(Task material Opens)
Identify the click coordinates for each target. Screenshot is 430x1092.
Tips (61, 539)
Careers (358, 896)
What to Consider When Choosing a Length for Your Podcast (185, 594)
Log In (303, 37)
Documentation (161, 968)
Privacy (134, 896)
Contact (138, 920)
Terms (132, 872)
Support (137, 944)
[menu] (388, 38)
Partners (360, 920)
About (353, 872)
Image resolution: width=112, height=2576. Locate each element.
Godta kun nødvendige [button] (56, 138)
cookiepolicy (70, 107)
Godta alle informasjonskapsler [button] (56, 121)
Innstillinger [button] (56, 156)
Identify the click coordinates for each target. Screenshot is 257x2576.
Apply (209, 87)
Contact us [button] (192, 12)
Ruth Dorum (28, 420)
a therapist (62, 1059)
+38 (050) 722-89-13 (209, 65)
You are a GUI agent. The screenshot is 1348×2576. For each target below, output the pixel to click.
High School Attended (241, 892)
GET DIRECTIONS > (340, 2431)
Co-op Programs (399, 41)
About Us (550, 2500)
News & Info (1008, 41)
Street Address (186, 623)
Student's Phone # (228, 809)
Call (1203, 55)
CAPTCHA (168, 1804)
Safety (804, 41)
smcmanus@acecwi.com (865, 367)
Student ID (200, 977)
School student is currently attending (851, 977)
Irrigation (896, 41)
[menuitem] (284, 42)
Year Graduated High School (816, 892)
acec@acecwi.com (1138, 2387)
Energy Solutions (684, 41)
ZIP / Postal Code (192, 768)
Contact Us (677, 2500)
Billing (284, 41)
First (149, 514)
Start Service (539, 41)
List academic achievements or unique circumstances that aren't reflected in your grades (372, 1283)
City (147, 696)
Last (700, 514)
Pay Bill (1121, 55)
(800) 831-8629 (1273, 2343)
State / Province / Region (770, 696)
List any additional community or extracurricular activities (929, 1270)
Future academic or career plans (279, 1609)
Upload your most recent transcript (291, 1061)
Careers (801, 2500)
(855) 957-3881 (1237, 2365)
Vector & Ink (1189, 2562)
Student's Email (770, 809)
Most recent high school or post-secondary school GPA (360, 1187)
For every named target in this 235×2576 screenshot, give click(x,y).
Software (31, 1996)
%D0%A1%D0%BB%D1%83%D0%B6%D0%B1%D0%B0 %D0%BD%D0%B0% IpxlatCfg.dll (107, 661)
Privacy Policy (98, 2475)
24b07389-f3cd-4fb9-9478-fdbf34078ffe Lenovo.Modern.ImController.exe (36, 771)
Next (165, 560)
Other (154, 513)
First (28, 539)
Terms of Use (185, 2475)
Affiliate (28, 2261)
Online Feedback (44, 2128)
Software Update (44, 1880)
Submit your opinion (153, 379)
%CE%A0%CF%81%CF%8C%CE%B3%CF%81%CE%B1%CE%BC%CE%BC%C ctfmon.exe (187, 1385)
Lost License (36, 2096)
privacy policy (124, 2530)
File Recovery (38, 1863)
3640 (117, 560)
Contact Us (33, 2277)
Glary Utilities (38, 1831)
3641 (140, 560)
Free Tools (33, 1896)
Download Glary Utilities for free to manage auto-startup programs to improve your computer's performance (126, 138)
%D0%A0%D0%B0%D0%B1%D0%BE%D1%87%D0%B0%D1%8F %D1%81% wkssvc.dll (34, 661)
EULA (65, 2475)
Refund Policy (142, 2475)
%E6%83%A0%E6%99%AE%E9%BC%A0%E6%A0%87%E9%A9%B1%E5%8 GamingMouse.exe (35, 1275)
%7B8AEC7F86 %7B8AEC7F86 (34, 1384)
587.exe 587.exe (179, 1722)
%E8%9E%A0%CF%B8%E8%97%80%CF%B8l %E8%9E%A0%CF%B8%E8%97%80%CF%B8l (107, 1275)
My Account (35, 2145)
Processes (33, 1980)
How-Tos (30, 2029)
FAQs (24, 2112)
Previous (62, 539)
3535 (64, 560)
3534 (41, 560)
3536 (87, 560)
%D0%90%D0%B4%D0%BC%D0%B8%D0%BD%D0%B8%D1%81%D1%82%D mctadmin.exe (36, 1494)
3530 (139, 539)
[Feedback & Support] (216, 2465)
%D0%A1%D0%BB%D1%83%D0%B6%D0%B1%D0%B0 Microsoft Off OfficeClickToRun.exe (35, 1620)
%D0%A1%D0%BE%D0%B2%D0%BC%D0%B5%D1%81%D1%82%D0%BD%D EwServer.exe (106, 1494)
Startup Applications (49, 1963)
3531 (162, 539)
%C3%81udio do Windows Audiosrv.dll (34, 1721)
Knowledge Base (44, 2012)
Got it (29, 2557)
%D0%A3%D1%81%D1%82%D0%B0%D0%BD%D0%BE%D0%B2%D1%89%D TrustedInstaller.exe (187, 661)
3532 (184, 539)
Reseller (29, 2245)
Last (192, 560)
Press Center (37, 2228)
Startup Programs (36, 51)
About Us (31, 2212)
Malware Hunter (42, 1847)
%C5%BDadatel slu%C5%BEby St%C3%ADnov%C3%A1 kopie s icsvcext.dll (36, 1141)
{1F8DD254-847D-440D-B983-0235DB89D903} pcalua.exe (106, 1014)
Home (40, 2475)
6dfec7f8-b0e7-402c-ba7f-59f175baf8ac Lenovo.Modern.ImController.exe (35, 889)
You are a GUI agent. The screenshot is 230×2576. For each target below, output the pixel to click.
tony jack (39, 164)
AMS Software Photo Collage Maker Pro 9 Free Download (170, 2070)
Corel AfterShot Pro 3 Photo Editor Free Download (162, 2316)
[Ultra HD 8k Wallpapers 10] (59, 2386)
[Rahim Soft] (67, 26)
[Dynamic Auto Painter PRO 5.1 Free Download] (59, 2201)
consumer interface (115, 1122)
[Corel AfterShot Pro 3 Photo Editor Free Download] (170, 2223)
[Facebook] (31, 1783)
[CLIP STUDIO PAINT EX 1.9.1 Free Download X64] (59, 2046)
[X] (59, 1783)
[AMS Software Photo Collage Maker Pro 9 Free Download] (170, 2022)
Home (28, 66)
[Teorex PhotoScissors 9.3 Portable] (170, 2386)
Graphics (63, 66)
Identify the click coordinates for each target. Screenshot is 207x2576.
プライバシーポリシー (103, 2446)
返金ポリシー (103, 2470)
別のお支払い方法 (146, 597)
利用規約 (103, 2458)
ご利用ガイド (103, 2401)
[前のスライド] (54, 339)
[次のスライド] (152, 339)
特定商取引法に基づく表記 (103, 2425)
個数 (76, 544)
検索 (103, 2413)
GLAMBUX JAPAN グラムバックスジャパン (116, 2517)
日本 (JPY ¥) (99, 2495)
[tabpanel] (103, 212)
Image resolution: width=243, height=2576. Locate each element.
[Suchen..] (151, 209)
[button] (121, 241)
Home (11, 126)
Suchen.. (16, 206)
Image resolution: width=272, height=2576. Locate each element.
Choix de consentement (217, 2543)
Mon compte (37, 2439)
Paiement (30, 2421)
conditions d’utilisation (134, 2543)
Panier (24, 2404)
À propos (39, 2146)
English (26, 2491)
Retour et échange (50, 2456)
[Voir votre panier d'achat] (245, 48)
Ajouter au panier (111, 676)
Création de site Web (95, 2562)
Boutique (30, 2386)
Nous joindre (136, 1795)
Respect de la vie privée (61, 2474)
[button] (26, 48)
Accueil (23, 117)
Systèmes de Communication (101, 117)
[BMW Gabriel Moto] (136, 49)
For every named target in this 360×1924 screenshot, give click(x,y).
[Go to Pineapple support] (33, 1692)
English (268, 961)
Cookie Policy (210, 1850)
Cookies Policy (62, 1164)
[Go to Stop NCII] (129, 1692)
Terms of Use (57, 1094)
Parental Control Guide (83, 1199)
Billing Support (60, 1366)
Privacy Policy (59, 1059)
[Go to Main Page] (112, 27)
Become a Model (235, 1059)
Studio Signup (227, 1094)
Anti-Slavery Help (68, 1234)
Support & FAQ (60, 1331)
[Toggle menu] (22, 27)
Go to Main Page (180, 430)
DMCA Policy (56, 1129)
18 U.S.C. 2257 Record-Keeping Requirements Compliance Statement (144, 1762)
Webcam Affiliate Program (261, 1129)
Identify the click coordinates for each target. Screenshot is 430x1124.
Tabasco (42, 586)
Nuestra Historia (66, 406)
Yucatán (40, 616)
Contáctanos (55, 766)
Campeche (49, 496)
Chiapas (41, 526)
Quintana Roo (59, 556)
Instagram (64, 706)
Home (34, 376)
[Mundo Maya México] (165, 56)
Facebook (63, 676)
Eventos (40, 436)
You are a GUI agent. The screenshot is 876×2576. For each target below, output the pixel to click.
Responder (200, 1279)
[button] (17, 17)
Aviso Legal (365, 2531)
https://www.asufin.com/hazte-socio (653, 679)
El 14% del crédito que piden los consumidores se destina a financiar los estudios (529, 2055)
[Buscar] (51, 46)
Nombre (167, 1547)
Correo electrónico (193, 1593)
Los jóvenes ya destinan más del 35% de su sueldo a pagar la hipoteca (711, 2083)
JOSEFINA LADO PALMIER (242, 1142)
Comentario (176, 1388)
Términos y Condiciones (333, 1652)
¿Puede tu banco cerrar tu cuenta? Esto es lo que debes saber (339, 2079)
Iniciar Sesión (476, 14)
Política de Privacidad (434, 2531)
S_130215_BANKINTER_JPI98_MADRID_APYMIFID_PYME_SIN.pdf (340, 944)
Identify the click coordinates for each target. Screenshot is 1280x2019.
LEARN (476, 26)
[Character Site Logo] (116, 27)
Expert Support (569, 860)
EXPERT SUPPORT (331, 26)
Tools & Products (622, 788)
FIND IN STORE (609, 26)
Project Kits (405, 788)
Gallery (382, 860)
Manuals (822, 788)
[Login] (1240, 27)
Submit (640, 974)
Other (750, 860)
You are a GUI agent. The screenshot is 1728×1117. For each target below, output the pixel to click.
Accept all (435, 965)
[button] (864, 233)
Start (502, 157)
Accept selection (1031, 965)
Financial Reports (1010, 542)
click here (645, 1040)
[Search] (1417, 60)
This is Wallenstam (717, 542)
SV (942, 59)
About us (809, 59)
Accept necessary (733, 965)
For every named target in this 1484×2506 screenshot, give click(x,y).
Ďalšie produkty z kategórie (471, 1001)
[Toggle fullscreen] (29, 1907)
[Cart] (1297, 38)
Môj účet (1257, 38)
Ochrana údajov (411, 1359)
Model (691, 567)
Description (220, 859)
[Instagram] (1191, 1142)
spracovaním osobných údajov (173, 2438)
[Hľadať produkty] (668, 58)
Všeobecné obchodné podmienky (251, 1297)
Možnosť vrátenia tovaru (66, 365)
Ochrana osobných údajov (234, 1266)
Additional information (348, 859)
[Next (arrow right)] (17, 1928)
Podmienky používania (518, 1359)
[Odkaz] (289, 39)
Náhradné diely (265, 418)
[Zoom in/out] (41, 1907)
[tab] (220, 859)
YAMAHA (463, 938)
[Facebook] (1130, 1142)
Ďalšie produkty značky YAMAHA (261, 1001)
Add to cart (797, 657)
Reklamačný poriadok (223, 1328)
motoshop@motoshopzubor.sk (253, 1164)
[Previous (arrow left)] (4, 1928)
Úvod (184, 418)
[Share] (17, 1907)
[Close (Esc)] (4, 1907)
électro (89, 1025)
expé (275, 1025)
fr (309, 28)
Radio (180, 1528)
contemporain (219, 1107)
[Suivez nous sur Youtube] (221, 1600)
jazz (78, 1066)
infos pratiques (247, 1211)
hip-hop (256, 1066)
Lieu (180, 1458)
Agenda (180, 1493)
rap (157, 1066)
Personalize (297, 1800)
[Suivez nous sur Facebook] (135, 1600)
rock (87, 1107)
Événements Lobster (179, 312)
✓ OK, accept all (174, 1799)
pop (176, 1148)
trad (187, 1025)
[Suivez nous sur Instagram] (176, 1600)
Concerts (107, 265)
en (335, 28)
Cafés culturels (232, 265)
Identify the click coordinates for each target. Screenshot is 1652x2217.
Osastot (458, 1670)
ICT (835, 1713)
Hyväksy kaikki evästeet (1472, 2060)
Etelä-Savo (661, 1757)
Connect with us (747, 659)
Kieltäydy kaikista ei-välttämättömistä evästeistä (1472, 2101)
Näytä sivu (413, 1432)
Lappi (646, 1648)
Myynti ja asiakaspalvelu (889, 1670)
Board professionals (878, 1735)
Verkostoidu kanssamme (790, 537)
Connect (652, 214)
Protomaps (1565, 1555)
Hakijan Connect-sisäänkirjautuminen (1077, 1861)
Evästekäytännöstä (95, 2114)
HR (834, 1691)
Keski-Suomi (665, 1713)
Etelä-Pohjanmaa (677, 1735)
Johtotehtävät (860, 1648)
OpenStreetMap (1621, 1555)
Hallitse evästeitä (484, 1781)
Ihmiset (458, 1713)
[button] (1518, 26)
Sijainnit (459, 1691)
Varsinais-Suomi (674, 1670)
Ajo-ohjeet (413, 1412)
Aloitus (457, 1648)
(Task material Closes)
Give an exact copy of the lines above from the line with "Systèmes de Communication (101, 117)" up to and including the line with "FIND IN STORE (609, 26)", and leave everything else out.

Systèmes de Communication (101, 117)
[BMW Gabriel Moto] (136, 49)
For every named target in this 360×1924 screenshot, give click(x,y).
[Go to Pineapple support] (33, 1692)
English (268, 961)
Cookie Policy (210, 1850)
Cookies Policy (62, 1164)
[Go to Stop NCII] (129, 1692)
Terms of Use (57, 1094)
Parental Control Guide (83, 1199)
Billing Support (60, 1366)
Privacy Policy (59, 1059)
[Go to Main Page] (112, 27)
Become a Model (235, 1059)
Studio Signup (227, 1094)
Anti-Slavery Help (68, 1234)
Support & FAQ (60, 1331)
[Toggle menu] (22, 27)
Go to Main Page (180, 430)
DMCA Policy (56, 1129)
18 U.S.C. 2257 Record-Keeping Requirements Compliance Statement (144, 1762)
Webcam Affiliate Program (261, 1129)
Identify the click coordinates for each target. Screenshot is 430x1124.
Tabasco (42, 586)
Nuestra Historia (66, 406)
Yucatán (40, 616)
Contáctanos (55, 766)
Campeche (49, 496)
Chiapas (41, 526)
Quintana Roo (59, 556)
Instagram (64, 706)
Home (34, 376)
[Mundo Maya México] (165, 56)
Facebook (63, 676)
Eventos (40, 436)
You are a GUI agent. The screenshot is 876×2576. For each target below, output the pixel to click.
Responder (200, 1279)
[button] (17, 17)
Aviso Legal (365, 2531)
https://www.asufin.com/hazte-socio (653, 679)
El 14% del crédito que piden los consumidores se destina a financiar los estudios (529, 2055)
[Buscar] (51, 46)
Nombre (167, 1547)
Correo electrónico (193, 1593)
Los jóvenes ya destinan más del 35% de su sueldo a pagar la hipoteca (711, 2083)
JOSEFINA LADO PALMIER (242, 1142)
Comentario (176, 1388)
Términos y Condiciones (333, 1652)
¿Puede tu banco cerrar tu cuenta? Esto es lo que debes saber (339, 2079)
Iniciar Sesión (476, 14)
Política de Privacidad (434, 2531)
S_130215_BANKINTER_JPI98_MADRID_APYMIFID_PYME_SIN.pdf (340, 944)
Identify the click coordinates for each target. Screenshot is 1280x2019.
LEARN (476, 26)
[Character Site Logo] (116, 27)
Expert Support (569, 860)
EXPERT SUPPORT (331, 26)
Tools & Products (622, 788)
FIND IN STORE (609, 26)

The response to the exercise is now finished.